1. an imaginary point directly “above” a particular location, on the imaginary celestial sphere. “Above” means in the vertical direction opposite to the apparent gravitational force at that location. The opposite direction, i.e. the direction in which the gravitational force pulls, is toward the nadir. The term zenith is sometimes used to refer to the highest point reached by a celestial body during its apparent orbit around a given point of observation. The word “zenith” derives from the inaccurate reading of the Arabic expression سمت الرأس (samt ar-ra’s) meaning “direction of the head”/“path above the head”, by Medieval Latin scribes in the Middle Ages (during the 14th century), probably through Old Spanish. It was incorrectly reduced to ‘samt’ (“direction”) and imprecisely written as 'senit’/'cenit’ by those scribes. Through Old French 'cenith’, Middle English 'senith’ and finally 'zenith’ first appears in the 17th century.

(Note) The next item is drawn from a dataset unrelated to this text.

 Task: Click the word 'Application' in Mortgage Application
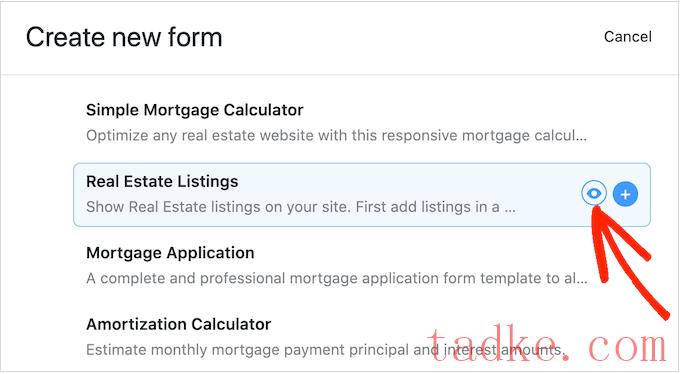[210, 253]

2. a highest point or state; culmination; to reach the highest point, summit, or highest development; to end or arrive at a final stage.

Etymology: from Middle English cenyth, from Mediaeval Latin cenit, a transliteration of Arabic سَمْت ‎(samt, “direction, path”) which is in itself a weak abbreviation of سَمْت الرَأْس ‎(samt ar-raʾs, “direction of the head”).